Earlier this month, Gray put out a call for amateur and professional astronomers to make additional observations of the stage, which appears to be tumbling through space. With this new data, Gray now believes that the Falcon 9’s upper stage will very likely impact the far side of the Moon, near the equator, on March 4. More information can be found here.

Some uncertainties remain. As the object is tumbling, it is difficult to precisely predict the effects of sunlight “pushing” on the rocket stage and thus making slight alterations to its orbit. “These unpredictable effects are very small,” Gray writes. But they will accumulate between now and March 4, and further observations are needed to refine the precise time and location of the impact.

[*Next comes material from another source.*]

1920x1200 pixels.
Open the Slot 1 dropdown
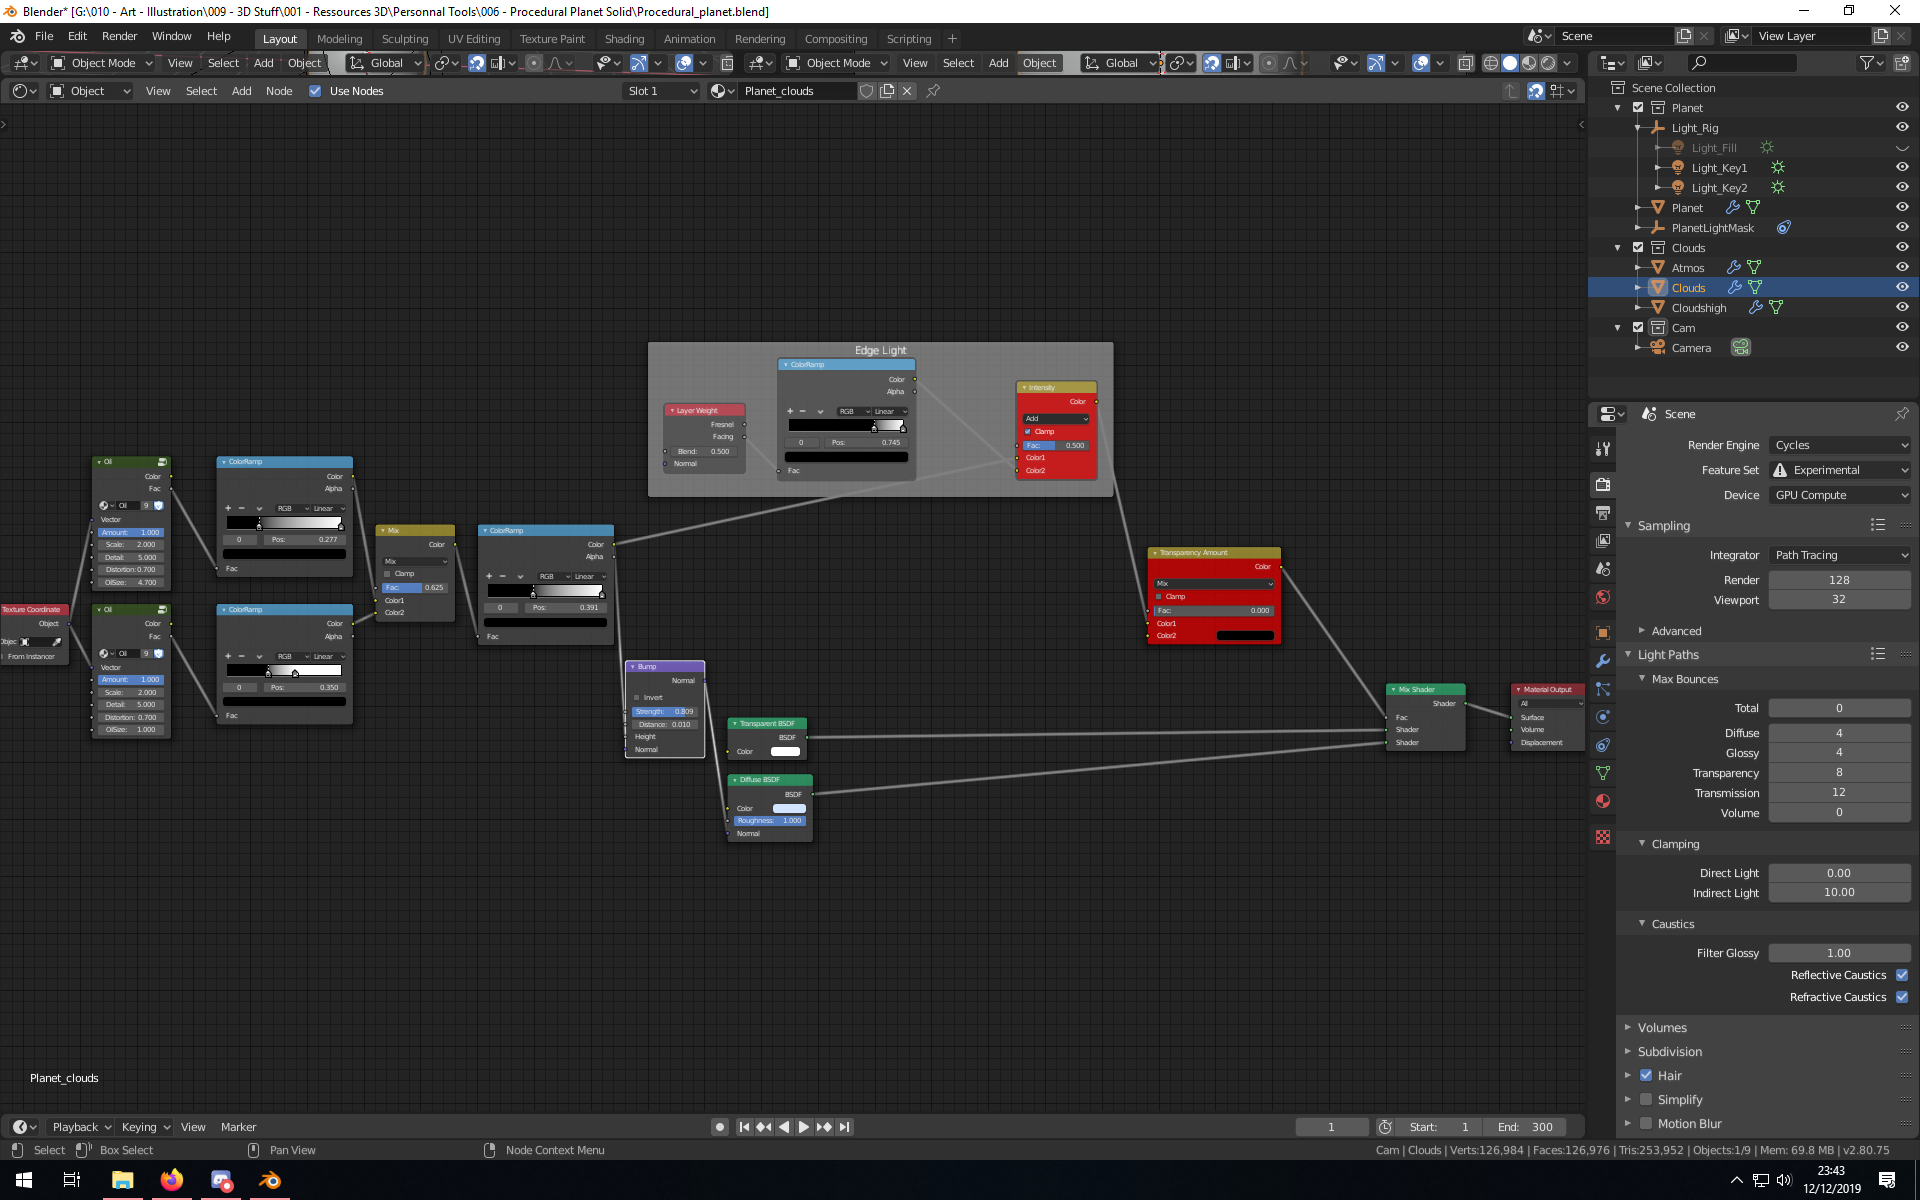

This information is important because it will allow satellites presently orbiting the Moon, including NASA’s Lunar Reconnaissance Orbiter and India’s Chandrayaan-2 spacecraft, to collect observations about the impact crater. With the LCROSS mission, NASA deliberately impacted a spent rocket upper stage into the Moon in 2009 for this purpose. Although scientists are most keen to understand the presence of ice at the lunar poles, being able to observe the subsurface material ejected by the Falcon 9 rocket’s strike could still provide some valuable data.

The dry mass of the Falcon 9’s second stage is about 4 metric tons, and it should impact the Moon at a velocity of about 2.58 km/s.

It’s likely that this will be the first time a piece of space hardware unintentionally strikes the Moon. Typically, during interplanetary missions, a rocket’s upper stage is sent into a heliocentric orbit, keeping it away from the Earth and its Moon.

For launches of spacecraft intended to orbit the Earth, the best practice is to reserve enough fuel in a rocket’s upper stage to return it to Earth’s atmosphere, where it will burn up. This is what SpaceX and most Western rocket companies customarily do to help control debris in low Earth orbit. The Moon, of course, has no atmosphere for the stage to burn up in.